Thursday, February 11, 2021

Review: Cherries in Winter by Suzan Colòn

When the recession of 2008 hit, we were moving from one state to another for a job change. It was hard but we were lucky. Although we lost a lot of money selling our house, financially we were okay and still had a paycheck coming in. Suzan Colòn, a writer and journalist, was laid off from her job, having to rely on sporadic freelancing and her partner's paycheck. This pushed her to be more frugal and thoughtful in her purchases, especially groceries, and Cherries in Winter is her memoir of that time, of looking back at the recipes her family has loved and used in previous lean times and of finding a way to push through and find hope for the future.
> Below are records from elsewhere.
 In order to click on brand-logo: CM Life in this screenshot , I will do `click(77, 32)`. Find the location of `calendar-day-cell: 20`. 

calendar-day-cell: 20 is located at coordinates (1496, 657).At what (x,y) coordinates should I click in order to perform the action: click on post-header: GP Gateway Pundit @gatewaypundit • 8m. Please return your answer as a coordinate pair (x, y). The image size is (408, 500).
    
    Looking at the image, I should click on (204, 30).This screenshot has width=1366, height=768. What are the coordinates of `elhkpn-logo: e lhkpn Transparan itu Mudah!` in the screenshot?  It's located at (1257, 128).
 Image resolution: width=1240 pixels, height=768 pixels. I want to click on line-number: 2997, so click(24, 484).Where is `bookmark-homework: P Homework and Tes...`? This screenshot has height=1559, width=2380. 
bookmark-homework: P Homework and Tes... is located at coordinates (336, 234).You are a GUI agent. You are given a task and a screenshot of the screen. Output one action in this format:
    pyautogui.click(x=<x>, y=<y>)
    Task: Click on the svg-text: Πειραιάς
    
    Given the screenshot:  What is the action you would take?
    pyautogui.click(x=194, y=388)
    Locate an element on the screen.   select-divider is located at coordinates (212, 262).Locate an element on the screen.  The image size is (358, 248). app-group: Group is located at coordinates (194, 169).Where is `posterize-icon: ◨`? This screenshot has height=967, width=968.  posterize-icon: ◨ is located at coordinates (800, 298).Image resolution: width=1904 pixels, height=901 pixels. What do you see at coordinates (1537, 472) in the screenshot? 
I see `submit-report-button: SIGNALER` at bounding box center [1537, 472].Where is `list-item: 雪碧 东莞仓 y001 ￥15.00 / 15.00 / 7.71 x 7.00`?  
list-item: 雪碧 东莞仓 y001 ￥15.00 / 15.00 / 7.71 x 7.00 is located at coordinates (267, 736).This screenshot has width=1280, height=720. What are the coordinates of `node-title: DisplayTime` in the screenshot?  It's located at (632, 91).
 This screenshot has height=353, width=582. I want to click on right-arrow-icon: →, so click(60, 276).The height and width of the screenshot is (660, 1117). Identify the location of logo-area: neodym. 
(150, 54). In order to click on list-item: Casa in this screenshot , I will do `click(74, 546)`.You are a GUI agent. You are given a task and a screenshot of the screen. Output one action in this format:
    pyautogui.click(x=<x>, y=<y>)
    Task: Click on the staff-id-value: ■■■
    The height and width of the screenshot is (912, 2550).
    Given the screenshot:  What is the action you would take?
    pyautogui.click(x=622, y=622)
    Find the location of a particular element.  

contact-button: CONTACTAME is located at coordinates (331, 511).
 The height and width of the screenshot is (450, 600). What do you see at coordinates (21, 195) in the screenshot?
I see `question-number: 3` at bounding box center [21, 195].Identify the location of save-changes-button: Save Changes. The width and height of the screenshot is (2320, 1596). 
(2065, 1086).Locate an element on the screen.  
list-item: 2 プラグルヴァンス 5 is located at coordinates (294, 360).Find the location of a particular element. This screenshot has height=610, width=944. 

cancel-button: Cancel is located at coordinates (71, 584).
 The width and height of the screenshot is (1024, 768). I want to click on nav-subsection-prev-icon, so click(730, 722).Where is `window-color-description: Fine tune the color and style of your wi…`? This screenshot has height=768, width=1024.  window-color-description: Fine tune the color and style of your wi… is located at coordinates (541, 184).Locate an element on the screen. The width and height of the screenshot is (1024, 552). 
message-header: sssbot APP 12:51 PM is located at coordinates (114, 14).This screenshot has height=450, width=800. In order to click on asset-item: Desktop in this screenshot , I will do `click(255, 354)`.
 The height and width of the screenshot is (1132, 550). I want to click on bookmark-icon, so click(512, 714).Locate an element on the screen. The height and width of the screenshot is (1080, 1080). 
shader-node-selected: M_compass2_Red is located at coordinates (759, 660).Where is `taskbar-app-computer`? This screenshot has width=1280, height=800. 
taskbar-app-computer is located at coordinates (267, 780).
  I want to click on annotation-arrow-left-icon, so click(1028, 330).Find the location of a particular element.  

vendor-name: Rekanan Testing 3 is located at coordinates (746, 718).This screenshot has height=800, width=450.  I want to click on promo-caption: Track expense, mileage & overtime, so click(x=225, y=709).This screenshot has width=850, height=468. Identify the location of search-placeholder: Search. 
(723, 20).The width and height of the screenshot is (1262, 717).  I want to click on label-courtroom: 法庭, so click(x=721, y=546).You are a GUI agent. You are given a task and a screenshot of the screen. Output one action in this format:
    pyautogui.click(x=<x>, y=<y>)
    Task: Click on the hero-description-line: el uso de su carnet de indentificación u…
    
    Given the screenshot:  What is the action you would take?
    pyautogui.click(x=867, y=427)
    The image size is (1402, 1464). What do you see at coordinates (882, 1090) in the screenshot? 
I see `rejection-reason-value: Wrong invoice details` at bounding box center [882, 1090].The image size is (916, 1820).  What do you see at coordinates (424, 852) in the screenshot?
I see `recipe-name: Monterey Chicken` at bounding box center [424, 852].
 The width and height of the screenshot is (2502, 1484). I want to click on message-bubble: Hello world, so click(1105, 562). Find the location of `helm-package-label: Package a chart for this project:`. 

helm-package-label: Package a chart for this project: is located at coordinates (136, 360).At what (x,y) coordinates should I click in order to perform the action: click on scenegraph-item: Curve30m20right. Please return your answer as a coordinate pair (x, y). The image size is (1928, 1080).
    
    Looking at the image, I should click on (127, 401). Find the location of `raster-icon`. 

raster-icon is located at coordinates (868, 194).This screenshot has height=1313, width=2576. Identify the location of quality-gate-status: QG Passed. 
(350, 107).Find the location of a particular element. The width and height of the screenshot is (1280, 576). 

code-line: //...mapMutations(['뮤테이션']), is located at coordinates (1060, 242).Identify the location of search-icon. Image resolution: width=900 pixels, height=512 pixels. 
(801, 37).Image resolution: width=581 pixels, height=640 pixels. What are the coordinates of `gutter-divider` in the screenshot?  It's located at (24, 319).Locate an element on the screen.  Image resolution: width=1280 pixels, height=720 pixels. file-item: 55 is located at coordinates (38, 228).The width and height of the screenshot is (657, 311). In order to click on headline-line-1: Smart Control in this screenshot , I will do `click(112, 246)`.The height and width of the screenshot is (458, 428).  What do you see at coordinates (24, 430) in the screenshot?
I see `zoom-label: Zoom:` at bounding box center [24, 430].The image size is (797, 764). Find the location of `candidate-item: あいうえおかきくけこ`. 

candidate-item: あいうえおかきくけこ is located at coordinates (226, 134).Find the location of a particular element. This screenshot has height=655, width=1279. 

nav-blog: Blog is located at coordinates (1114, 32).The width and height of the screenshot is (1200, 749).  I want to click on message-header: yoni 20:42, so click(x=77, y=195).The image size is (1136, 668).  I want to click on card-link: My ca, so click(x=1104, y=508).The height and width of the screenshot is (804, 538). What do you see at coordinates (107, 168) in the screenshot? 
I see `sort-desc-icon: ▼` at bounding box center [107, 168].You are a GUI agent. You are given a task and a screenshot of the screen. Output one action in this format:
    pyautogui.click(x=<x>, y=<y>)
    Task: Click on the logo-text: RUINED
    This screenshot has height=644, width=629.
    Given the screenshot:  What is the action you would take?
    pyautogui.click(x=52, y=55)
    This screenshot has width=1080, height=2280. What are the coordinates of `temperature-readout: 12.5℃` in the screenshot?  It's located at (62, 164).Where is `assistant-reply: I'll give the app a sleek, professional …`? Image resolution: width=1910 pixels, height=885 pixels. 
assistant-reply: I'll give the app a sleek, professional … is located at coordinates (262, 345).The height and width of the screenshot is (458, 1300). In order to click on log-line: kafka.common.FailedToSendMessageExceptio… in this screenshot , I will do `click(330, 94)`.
Colòn goes through her grandmother's recipes, using them to economize even as she bemoans the loss of the ability to shop in an expensive grocery store and to buy whatever struck her fancy without considering the cost and that cost's impact on her weekly bottom line. Buying whatever she wanted was a sign that she'd moved beyond her family's long history of living paycheck to paycheck and the need to stretch their meals as far as possible. So when she lost that ability, it was hard for her to accept. But as she cooked the economical recipes from her great-grandmother, grandmother, and mother, she learned not only how to make it through but also about the strong, resilient women from whom she came. The dishes she recreates, some not entirely faithfully, come with family stories attached and there is wisdom imparted along with the stories and food. She weaves tales from her own life and from the women who came before her into the almost diary like narrative. It is possible to see Colon's magazine background in the spare, straightforward writing. Each chapter is started with a recipe or a snippet from her grandmother's column that leads her down memory lane as well as into her current situation. She is undoubtedly privileged and far from destitute, which will make her unhappiness with her situation tough for some to stomach (a little pun to lighten the mood), but she's honest about the difficulty she faces and the reason why it takes such an emotional toll on her. This is a very quick read. The family stories are heartfelt and illustrative; it was nice to see Colòn realize what is most important in her life, and it's surely not where she can afford to buy her groceries.